Saavedra shrugged. “You can include those elements without the border.”

“But the border draws it all together. It becomes a part of the painting, a frame within the frame.”

She shrugged again, elaborately. “I suppose …”

He laughed softly. “Innovations in style always meet first with resistance.”

That struck home. Saavedra scowled. “The old man taught you this?”

“The Al-Fansihirro always painted such borders into their work. Even into the
Kita’ab.
It’s a Tza’ab tradition.”

“And I suppose you believe you’re one of
them
now, too?— these Al-Fansihirro, whatever they may be!”

“The Order of Art and Magic.” He grinned. “En verro, why not? One of the Viehos Fratos, one of the Al-Fansihirro. Only a fool ignores what may aid him in attaining what he wants.”

And that, Saavedra reflected, sounded exactly like Sario. Perhaps the old man had not perverted him after all.

Mollified, she nodded. “But I still don’t see why you’re painting Zaragosa Serrano.”

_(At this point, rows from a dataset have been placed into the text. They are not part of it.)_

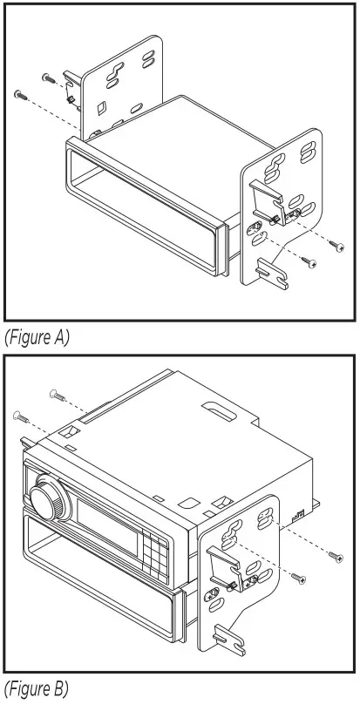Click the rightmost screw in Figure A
pos(337,247)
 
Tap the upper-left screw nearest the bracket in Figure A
pos(46,78)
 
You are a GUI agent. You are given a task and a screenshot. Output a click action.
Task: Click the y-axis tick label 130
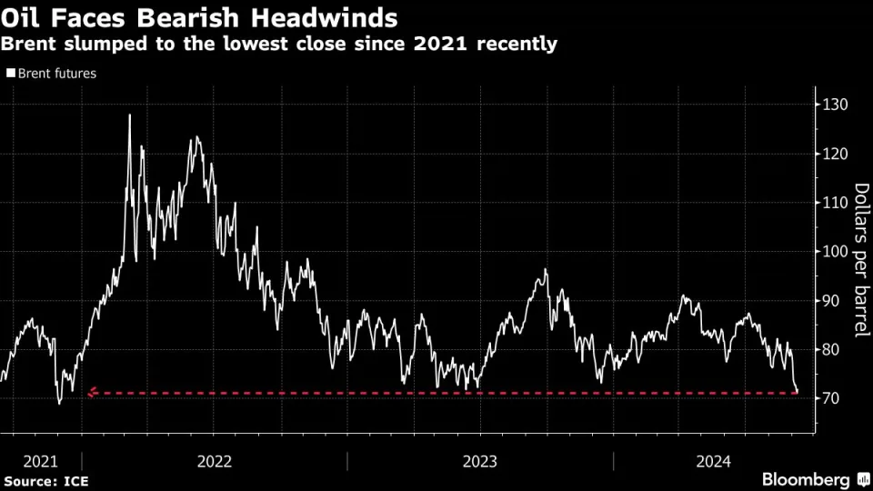tap(835, 105)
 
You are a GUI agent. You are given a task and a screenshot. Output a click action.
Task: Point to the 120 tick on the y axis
tap(835, 154)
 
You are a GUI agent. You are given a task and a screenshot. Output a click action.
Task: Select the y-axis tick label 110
tap(835, 203)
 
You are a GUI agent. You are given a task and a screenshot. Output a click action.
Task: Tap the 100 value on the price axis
tap(835, 252)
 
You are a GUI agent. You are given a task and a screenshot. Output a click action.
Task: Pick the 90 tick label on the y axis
tap(831, 301)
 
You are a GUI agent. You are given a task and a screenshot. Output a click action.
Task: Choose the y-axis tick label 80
tap(831, 350)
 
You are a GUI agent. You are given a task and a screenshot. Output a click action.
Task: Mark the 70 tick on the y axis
tap(831, 399)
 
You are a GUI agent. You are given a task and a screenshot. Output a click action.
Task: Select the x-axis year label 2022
tap(214, 461)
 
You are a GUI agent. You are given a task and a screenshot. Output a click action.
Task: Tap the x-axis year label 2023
tap(479, 461)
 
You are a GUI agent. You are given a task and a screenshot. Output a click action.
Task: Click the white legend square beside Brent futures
tap(11, 74)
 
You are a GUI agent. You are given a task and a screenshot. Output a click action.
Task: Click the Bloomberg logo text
tap(805, 479)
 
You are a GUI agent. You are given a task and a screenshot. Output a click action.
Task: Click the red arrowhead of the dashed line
tap(90, 394)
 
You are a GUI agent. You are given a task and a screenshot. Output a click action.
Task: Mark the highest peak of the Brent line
tap(129, 115)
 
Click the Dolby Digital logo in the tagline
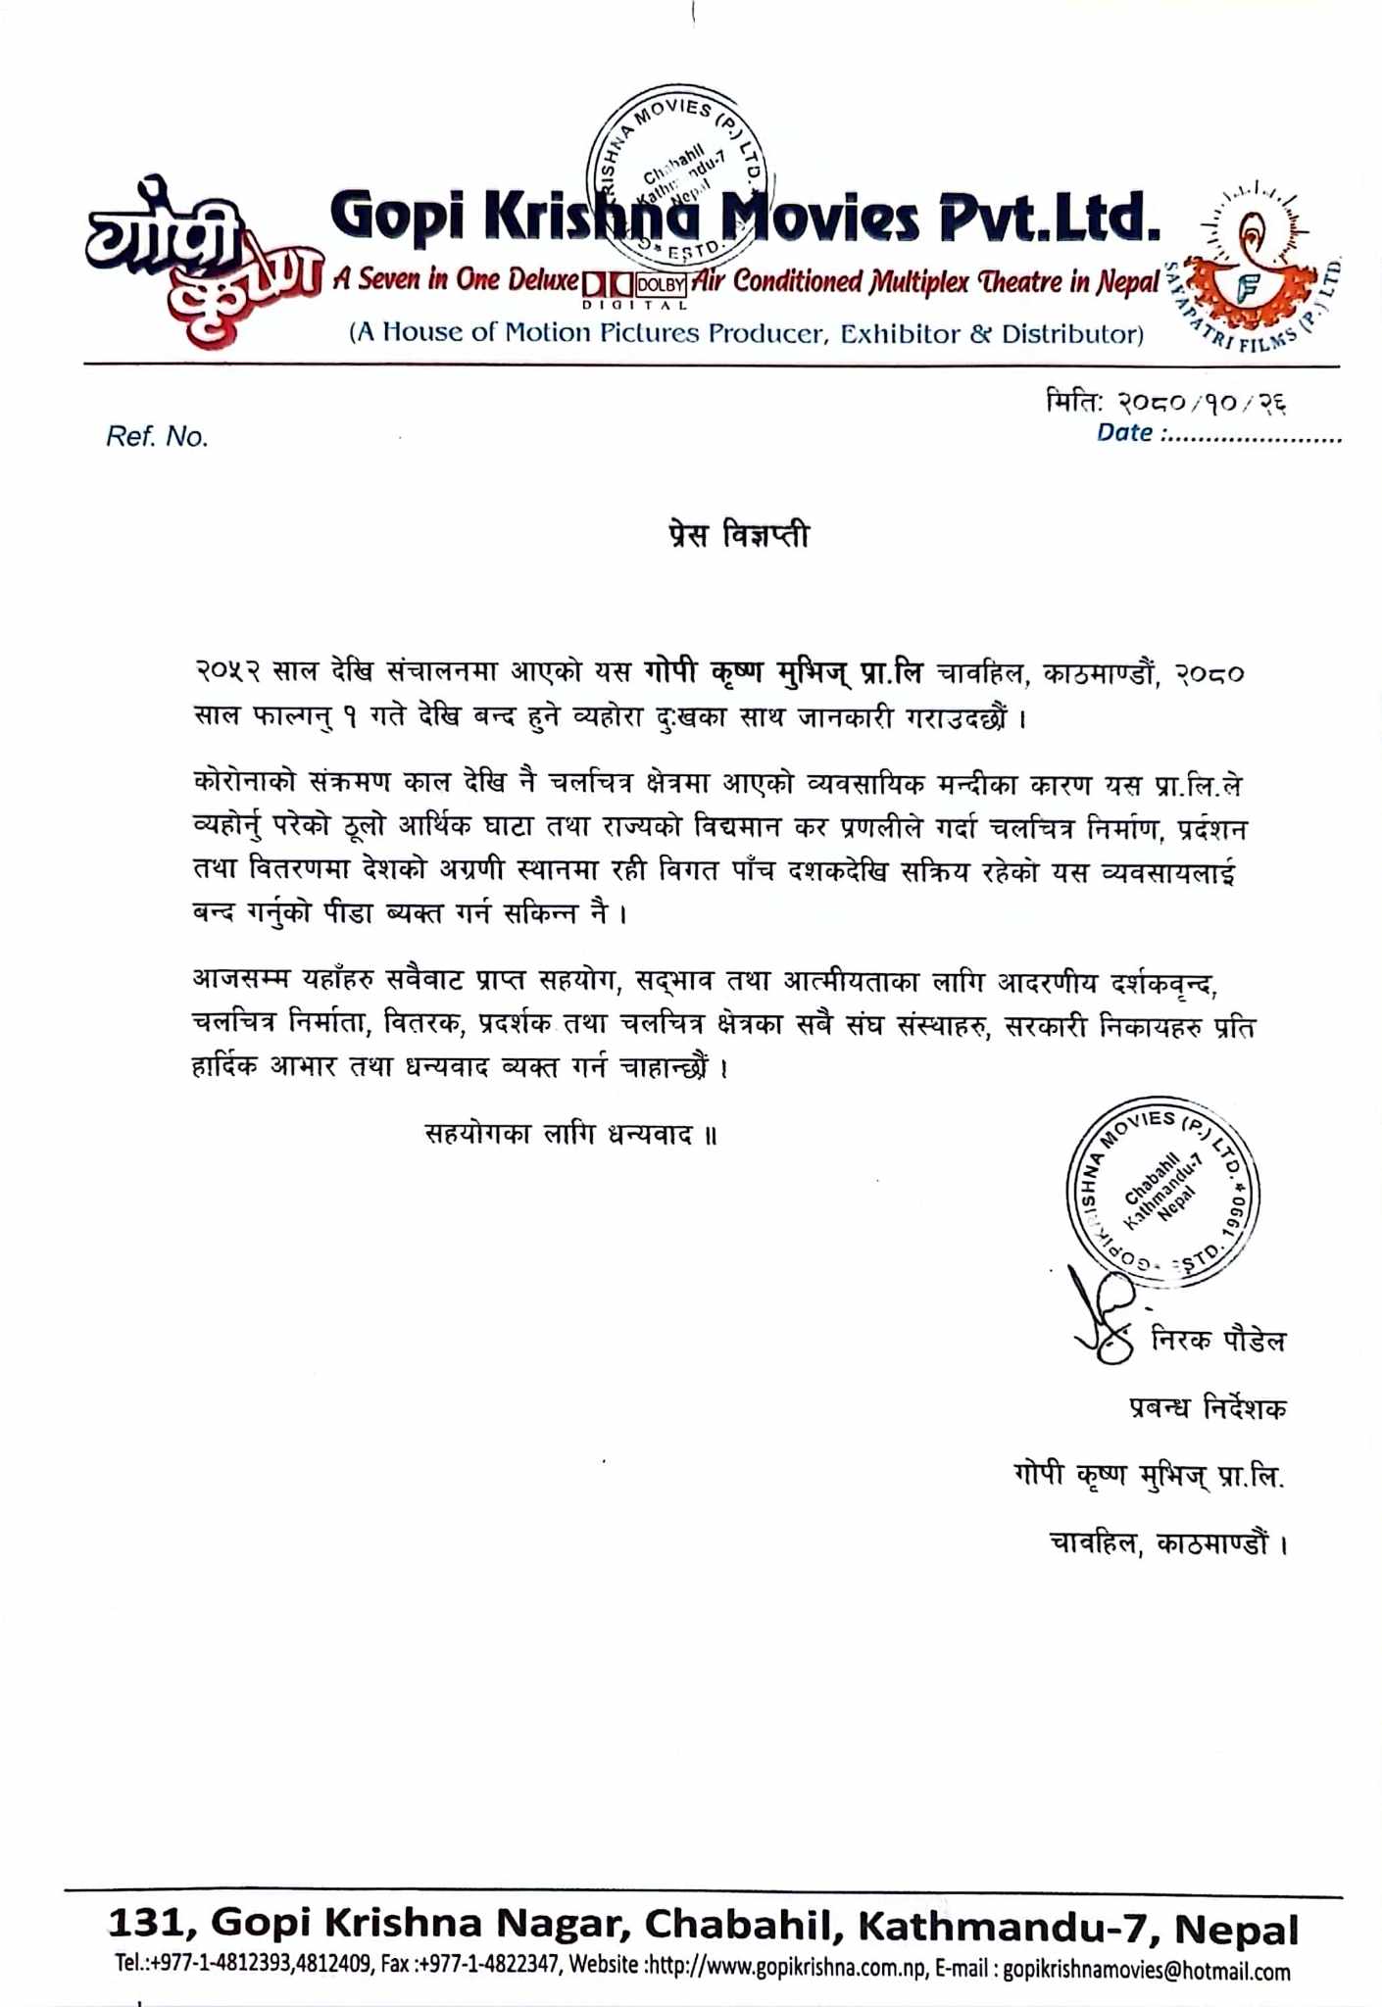pos(635,285)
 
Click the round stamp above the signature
pos(1162,1192)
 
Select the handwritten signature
pos(1103,1319)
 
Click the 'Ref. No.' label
pos(158,437)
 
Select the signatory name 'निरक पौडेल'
pos(1218,1340)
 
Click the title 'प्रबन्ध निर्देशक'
pos(1208,1408)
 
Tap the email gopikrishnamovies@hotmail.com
pos(1147,1972)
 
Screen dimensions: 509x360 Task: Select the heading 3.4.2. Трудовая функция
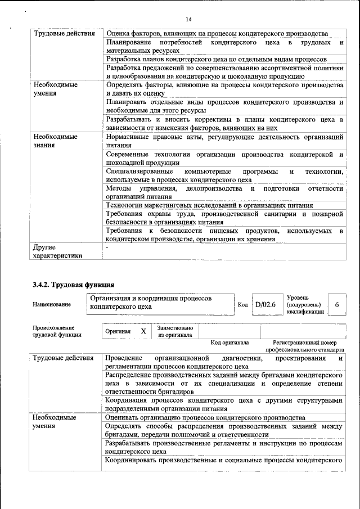click(74, 285)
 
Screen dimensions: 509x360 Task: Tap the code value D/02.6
click(265, 304)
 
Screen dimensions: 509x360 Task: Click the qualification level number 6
click(336, 304)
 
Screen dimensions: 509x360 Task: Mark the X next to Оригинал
click(143, 331)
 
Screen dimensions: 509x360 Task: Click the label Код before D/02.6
click(243, 304)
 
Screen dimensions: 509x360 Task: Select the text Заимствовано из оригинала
click(176, 331)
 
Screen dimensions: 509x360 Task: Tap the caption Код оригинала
click(230, 343)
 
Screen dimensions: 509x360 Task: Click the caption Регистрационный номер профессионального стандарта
click(308, 346)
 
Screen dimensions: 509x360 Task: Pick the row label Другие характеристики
click(58, 251)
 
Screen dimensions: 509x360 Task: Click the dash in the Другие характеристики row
click(106, 247)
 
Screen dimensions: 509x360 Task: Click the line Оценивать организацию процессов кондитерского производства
click(205, 418)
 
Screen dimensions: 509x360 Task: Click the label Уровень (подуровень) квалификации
click(305, 304)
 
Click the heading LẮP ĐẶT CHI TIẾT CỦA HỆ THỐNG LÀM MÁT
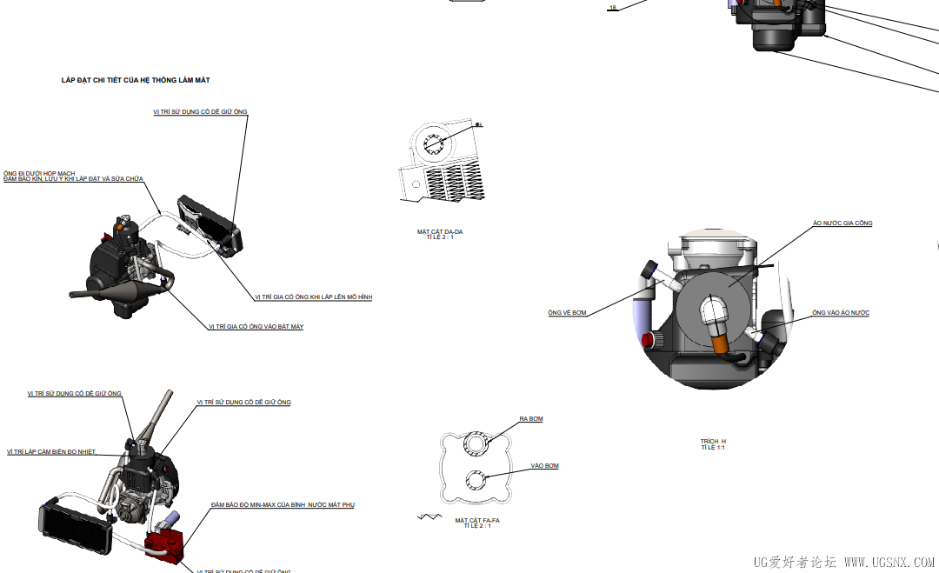pyautogui.click(x=136, y=80)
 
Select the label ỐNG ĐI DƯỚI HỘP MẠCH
pyautogui.click(x=39, y=173)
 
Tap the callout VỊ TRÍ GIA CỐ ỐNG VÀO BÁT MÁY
pyautogui.click(x=256, y=327)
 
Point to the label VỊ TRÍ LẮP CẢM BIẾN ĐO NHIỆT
pyautogui.click(x=51, y=452)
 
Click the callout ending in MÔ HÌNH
pyautogui.click(x=314, y=297)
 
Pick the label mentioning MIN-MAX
pyautogui.click(x=283, y=505)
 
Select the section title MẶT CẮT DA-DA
pyautogui.click(x=440, y=231)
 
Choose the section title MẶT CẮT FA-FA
pyautogui.click(x=477, y=520)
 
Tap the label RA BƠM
pyautogui.click(x=531, y=419)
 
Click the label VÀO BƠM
pyautogui.click(x=545, y=466)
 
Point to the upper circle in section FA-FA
pyautogui.click(x=476, y=443)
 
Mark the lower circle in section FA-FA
pyautogui.click(x=476, y=478)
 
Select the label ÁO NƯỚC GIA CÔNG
pyautogui.click(x=842, y=223)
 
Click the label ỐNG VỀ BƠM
pyautogui.click(x=567, y=313)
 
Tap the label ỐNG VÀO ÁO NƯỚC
pyautogui.click(x=841, y=313)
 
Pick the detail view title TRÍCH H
pyautogui.click(x=713, y=442)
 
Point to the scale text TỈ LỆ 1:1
pyautogui.click(x=713, y=448)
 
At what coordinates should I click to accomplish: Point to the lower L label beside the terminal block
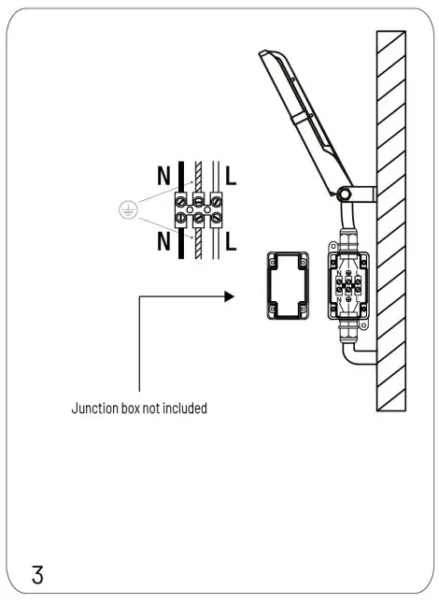(231, 244)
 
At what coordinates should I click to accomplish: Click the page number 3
(38, 573)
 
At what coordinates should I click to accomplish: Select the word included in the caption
(184, 409)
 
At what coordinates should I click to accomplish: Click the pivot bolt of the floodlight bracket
(344, 194)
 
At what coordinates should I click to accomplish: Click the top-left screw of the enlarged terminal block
(180, 198)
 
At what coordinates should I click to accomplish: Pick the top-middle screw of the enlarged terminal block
(198, 198)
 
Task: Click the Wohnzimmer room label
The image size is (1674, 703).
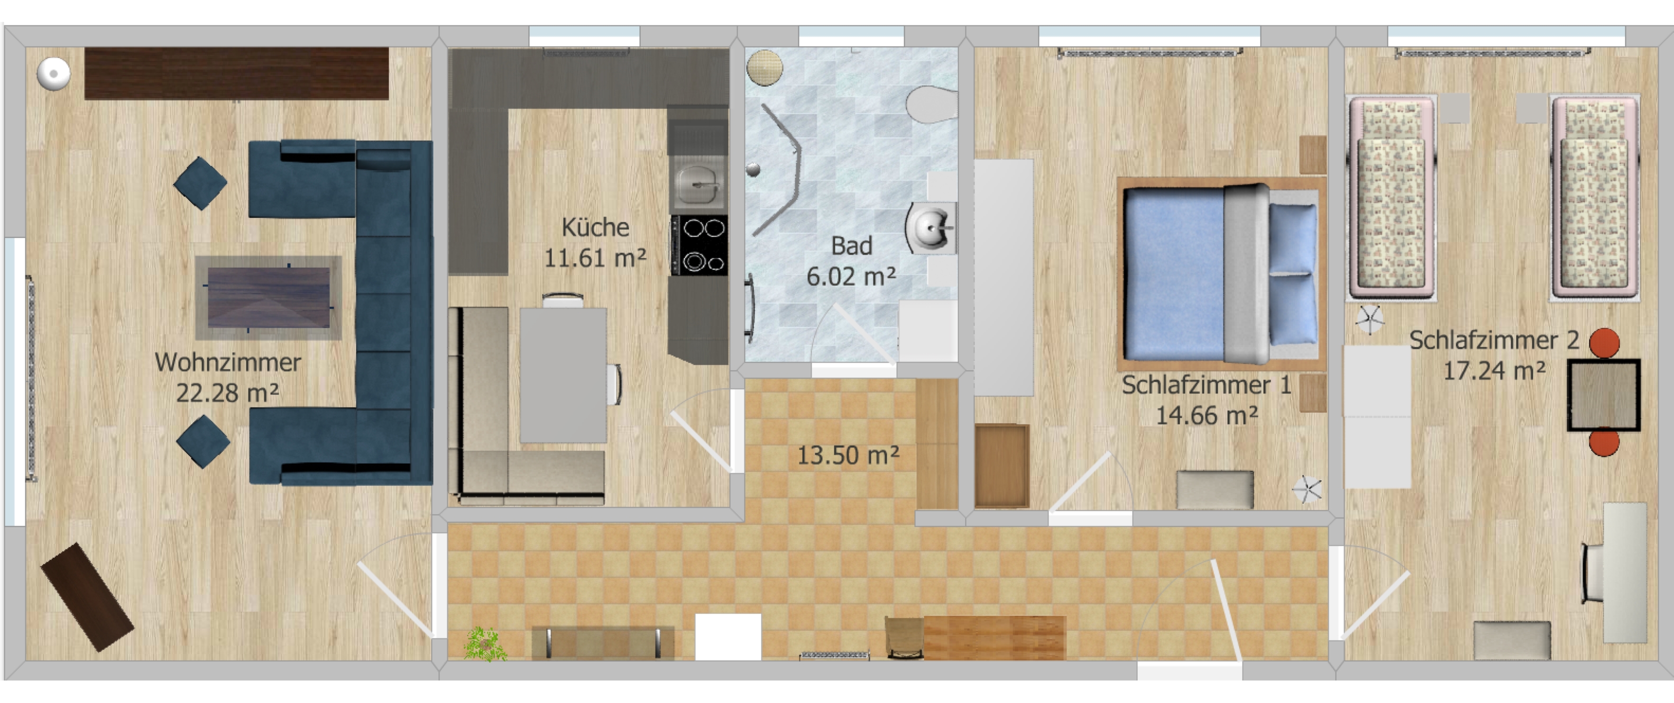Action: [228, 362]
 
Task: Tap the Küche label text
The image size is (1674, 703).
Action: [595, 228]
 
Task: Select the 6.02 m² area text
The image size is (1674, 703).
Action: [851, 277]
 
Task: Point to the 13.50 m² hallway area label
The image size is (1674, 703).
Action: [848, 455]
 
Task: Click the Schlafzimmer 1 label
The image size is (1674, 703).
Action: [1206, 385]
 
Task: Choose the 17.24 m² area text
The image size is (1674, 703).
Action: [1494, 371]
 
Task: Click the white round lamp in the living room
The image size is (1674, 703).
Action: [53, 73]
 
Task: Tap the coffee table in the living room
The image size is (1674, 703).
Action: [269, 298]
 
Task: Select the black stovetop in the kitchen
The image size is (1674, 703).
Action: [699, 246]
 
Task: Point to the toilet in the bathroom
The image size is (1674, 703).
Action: [932, 105]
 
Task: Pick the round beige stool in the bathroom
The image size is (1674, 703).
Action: [765, 67]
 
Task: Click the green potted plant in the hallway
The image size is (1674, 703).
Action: [485, 644]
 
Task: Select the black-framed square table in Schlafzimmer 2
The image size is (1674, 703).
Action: [1604, 395]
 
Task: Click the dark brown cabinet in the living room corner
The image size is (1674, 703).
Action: [88, 597]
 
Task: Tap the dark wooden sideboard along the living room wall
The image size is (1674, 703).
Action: [236, 73]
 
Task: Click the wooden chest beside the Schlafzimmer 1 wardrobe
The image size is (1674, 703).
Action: [1001, 466]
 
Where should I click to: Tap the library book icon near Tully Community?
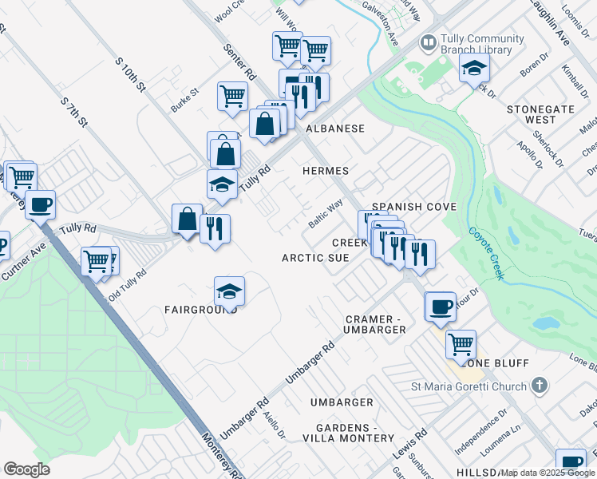tap(429, 42)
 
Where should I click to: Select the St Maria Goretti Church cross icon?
tap(540, 386)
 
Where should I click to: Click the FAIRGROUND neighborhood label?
tap(200, 309)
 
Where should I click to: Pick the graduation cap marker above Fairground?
tap(229, 291)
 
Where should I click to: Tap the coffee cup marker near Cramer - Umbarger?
tap(440, 307)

Sario smiled serenely. “As I said, it’s a jest—even if he won’t ever comprehend it.”

“Then why do it?”

“Because it pleases me.”

Eiha, but he was the same, and he was not. What was tolerable in the boy because of youth was less attractive in the man. “No importada.” Saavedra turned toward the door. “I shouldn’t have come.”

“Why
did
you come?”

She stopped. Considered. Turned to confront him. “To ask for your opinion of my work.”

He arched unsubtle brows. “You know my opinion. I have declared it many times. Your work is far better than any woman’s, and even that of many men. But why does it matter? You will waste it, waste yourself—”

“I have no choice, Sario! There are so few of us compared to what we were. Would you suggest that I refuse to bear children merely because of talent?”

He shrugged, turning away to restore the cloth shrouding over various canvases and panels. “Talent is as worthy of birth as a child, ‘Vedra … but you will set your art aside in the name of that child.”

She stood, stiff with anger, and watched him. Curtly she said, “You have no idea what it is to be a woman.”

“No,” he agreed coolly, “only what it is to be driven so fiercely to paint—just as
you
know that drive, that fierceness, but will reject it out of hand.” He looked at her now, no longer tending shrouds. “You are Gifted, Saavedra. I cannot explain how it came to be, but it has. The fire recognizes itself when it burns equally in another.” He stepped closer, eager now. “You know how it is done—I have explained it all … and if you would allow me to guide you—”

“No!”

He spread his hands. “No Confirmattio, ‘Vedra, only the painting.”

“So you can harm it in some way to see if it harms me?” She shook her head vehemently. “Even if I
were
Gifted, there is no future in it. The only future for me lies in bearing children.”

The mask of his face slipped. But then he gestured sharply before she could respond. “Bassda! Go, then … I have work to do.” He turned back to the canvases.